They say that things in education go round in circles. I came late to teaching and later to ict. I got my first mac, a Performa 630, in 1995. Over the next few years I became a HyperCard fanatic spending many an hour creating stacks for use in the classroom. Many of these were drill and practise application, for practising tables, telling the time, cloze procedures etc.
After a while I became more interested in children creating with computers, podcasting, blogging, animation and digital video, I have played with them all. When I started blogging it seemed that most of my reading was pointing me away from drill applications towards creative projects.
Drill and practise applications became associated in my mind with worksheets, I used them but do not talk about them in the polite company.
I noticed some drill and practise popping its head above the parapet with the various games based learning especially the brain training type of application, but have not managed to get involved with this yet. This session I’ve been happy with Educationcity.com which provides a nice variety of colourful and attractive games for children linked to the 5-14 curriculum with reasonable record keeping. At first I was reluctant to use Education city, but once I learned how to target pupils with particular tasks I’ve used it every day with the children support in maths.
Lately I’ve seen a bit of twittering and blogging about tutpup which seems to be a new twist on an old song:
Tutpup consists of some pretty straightforward drill and practise maths and spelling exercises so far, although they seem to be interested in increasing the range of games.
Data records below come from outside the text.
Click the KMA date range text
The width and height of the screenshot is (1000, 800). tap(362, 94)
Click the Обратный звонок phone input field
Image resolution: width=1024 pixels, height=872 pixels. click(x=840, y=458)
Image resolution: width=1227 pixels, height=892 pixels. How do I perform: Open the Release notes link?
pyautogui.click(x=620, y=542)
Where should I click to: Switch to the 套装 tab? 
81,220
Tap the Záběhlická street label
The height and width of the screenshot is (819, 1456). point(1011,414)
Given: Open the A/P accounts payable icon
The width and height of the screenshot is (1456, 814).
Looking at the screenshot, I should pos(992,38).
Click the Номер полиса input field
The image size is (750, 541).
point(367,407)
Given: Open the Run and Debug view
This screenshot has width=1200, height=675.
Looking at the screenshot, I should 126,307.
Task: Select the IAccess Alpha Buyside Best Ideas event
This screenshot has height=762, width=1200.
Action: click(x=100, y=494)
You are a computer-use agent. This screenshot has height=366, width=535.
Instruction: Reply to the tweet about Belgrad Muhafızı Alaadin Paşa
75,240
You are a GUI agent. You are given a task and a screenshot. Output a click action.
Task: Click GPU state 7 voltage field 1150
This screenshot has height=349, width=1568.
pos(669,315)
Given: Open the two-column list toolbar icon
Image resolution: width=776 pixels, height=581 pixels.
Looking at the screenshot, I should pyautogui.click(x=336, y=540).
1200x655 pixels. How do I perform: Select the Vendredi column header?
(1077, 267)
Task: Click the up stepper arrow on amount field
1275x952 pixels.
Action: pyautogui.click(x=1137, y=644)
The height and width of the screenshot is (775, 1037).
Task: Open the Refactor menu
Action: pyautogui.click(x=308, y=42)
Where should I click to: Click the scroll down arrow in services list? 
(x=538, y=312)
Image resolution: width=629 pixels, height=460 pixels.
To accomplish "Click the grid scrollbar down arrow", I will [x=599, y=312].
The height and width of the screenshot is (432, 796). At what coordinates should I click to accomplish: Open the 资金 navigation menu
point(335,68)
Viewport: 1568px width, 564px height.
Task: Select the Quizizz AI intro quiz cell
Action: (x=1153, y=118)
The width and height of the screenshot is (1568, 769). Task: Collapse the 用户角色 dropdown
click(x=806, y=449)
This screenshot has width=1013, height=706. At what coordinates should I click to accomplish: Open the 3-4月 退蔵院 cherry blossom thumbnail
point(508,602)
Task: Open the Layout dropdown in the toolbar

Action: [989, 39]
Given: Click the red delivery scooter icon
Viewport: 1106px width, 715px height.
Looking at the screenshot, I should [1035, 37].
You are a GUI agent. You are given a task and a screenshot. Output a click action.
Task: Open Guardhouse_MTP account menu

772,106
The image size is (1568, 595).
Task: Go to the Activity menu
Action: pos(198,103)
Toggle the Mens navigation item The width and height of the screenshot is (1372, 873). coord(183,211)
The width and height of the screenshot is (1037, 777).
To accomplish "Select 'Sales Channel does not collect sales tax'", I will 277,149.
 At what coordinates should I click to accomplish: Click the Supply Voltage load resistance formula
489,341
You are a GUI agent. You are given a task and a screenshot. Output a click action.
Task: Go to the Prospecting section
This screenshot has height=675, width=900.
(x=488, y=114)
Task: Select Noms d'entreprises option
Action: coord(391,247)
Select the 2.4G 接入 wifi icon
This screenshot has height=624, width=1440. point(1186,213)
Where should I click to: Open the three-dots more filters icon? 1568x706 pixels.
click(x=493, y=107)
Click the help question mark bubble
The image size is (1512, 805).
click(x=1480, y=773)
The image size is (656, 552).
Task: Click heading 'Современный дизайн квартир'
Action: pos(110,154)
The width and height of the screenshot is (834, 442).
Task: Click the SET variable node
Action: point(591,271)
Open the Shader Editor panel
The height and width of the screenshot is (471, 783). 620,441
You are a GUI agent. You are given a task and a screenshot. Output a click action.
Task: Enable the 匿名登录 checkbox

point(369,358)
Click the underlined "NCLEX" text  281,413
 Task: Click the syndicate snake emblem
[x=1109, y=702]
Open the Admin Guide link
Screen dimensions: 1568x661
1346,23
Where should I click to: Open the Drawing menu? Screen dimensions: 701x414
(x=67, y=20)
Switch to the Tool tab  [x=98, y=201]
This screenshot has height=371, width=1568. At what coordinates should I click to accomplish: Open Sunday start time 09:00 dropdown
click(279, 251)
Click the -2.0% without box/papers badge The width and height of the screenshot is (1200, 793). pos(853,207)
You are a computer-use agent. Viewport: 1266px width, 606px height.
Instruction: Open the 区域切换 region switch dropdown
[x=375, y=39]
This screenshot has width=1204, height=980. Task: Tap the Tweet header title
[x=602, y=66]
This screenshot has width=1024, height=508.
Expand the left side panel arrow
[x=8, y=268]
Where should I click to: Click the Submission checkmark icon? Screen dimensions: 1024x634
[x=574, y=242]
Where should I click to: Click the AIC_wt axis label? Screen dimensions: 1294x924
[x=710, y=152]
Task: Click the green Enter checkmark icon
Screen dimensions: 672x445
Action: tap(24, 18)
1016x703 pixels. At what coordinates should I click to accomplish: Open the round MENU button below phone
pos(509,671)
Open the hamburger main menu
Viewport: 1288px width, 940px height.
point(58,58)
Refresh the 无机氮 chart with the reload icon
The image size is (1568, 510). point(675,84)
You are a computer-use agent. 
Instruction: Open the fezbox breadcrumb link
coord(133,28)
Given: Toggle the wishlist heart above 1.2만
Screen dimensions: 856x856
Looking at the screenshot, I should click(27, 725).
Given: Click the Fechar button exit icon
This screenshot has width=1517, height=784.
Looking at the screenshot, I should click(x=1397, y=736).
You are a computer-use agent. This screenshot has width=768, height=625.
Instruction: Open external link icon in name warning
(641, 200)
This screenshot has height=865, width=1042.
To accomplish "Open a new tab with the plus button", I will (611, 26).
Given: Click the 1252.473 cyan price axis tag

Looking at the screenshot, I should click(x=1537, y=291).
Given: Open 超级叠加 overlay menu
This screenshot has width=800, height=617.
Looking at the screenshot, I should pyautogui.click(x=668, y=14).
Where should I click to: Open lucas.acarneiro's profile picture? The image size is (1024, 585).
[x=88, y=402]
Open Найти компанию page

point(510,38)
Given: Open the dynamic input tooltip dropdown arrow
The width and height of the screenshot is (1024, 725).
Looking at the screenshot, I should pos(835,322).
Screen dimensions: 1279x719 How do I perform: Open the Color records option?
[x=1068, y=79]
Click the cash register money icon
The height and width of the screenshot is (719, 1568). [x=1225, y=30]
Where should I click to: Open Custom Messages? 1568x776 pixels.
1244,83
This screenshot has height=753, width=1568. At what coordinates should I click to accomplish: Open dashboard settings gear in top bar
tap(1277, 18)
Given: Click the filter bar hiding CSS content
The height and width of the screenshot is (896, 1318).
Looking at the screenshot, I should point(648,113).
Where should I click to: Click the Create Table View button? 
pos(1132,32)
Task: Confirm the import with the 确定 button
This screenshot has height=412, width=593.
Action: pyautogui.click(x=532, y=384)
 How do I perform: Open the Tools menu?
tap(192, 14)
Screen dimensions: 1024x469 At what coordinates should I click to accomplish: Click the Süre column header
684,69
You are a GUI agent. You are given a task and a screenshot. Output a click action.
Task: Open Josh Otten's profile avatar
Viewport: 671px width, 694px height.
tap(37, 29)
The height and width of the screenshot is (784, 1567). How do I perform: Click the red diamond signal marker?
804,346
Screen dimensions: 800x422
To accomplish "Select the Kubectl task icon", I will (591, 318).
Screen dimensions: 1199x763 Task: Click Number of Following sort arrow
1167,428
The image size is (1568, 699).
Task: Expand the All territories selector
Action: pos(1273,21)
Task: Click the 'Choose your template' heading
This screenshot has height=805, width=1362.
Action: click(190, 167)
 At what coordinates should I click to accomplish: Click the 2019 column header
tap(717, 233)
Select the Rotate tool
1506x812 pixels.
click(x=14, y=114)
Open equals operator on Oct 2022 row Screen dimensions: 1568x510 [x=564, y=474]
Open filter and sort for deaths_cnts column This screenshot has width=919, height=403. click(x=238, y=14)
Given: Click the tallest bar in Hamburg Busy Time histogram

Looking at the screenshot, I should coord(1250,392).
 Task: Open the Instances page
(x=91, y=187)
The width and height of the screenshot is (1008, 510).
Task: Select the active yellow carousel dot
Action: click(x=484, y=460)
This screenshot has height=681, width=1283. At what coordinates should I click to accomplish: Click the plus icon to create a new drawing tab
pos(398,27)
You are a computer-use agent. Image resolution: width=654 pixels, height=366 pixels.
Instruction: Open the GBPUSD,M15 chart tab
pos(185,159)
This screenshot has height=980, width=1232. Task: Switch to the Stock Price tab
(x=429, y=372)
What makes tutpup different is the fact that you play the games against other members of the community live. While playing they can see the progress of their opponent who is identified by a user name and a flag for their country, in my class this generated a lot of excitement. From a safety point of view tutpup is great, the help for parents and privacy policy are clear. Each child is identified by a colour-animal-number user name only, the site does not collect data from the children, teachers and parents need an email address and to give permission to the children. The setup for a class is slick and simple, teachers set a class code which pupils use to join a class. There is even some simple recording of scores.
I do not know who is behind tutpup, but Ewan has been advising the team on its development, given his knowledge of the educational use of social media It will be interesting to watch the site move on from beta. Tutpup seem to have the usual Web 2 speed of response to feedback, I’d an email within minutes of sending feedback asking for times to be added to the recording of pupil scores to allow me to see who is using tutpup at home.
I do not suppose I’ll use tutpup much before the end of term, sports and activity days are filling up the calendar but I look forward to using it next session and seeing if it can give some legs to good old drill and practise.